OCCASIONALLY YOU MEET a character, and you know it just looking at the person, before lips even part to utter a single syllable.
I knew, just knew, Bob Michniewicz was a character when I saw him and his set-up at the Rice County Steam and Gas Engine Show in rural Dundas. With kitschy wooden lawn ornaments—you know the kind—and wind chimes and eye-catching messages defining his space, Bob was bound to be interesting.
Just look at the poster Bob leaned front and center against a support post for the tent under which he and his wife of 50 years, Judy, were peddling their wares.

Bob was gauging interest in this sign with plans to print it on vinyl and sell it should interest run high.
Naturally, I asked Bob about that message. Seems he’s a bit worked up about all the non-farm folks moving onto farms in his area and then complaining about noise or smell or dust and such from working farms.
“Farmers were here first,” he emphasizes. And that, in this retired farmer’s opinion, should settle any matters of dispute.
All around him, Bob views the ever-changing rural Minnesota landscape. Within a three-mile radius of his farm (the home place) 3 ½ miles from Madelia, only four farmers remain. The rest are people living on the building sites.
Therein, according to Bob, lies the problem. “People don’t know where farm stuff comes from.” I’m not sure I understand what he means, but I think I do and Bob doesn’t allow me to interrupt this rather one-sided conversation.

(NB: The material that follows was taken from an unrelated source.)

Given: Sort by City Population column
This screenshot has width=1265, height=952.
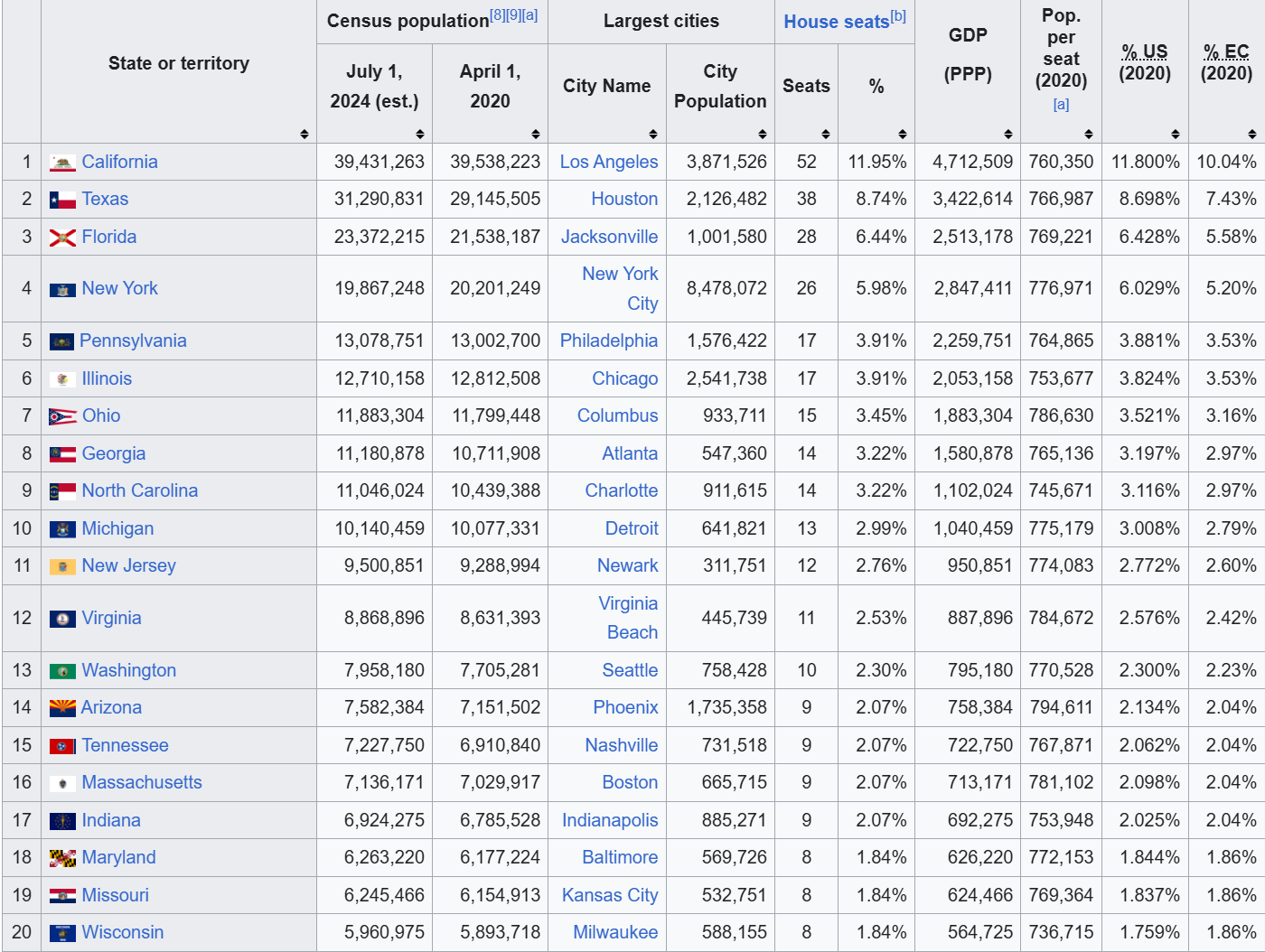Looking at the screenshot, I should coord(763,135).
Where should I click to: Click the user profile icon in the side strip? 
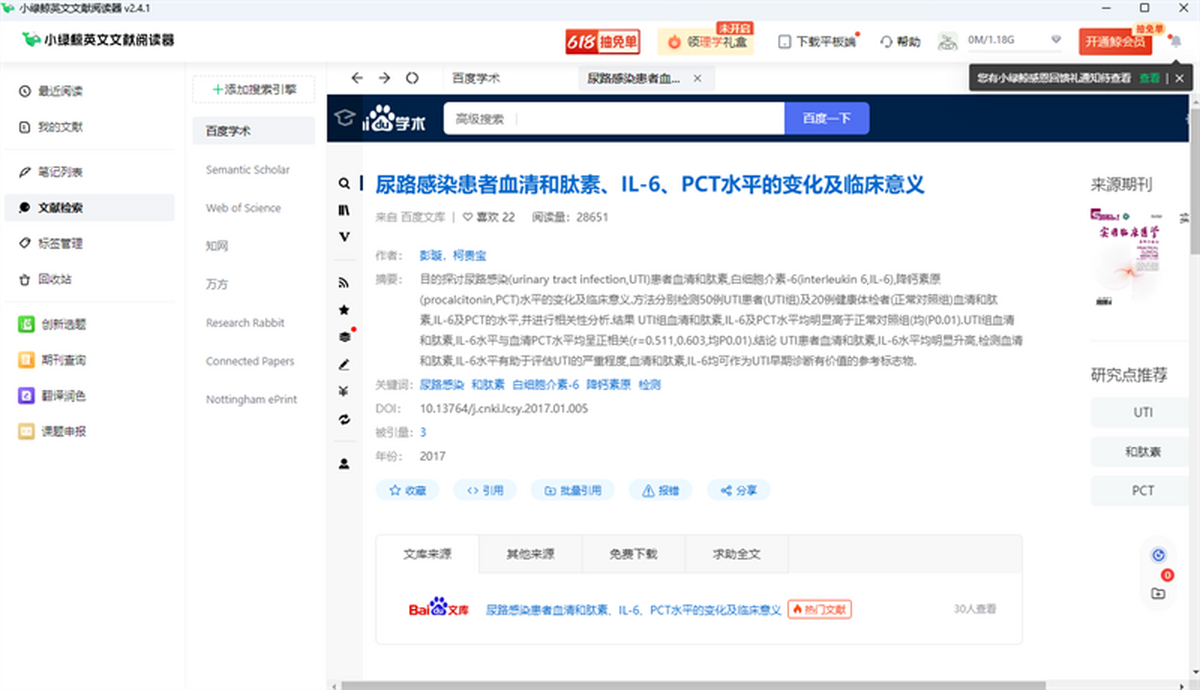click(344, 464)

Bob just steamrolls forward, asking if I know that potatoes in stores are sprayed to keep them from sprouting. (I don’t know this and check later to see if Bob, who is a gardener, is right, and apparently he is, although I’m not saying all potato growers, all stores, follow this practice.)
He looks me directly in the eye and says: “Next time you eat mashed potatoes, you may as well take a shot glass of Round-up with a beer chaser.”
Like I said, Bob’s a character, and an outspoken one at that.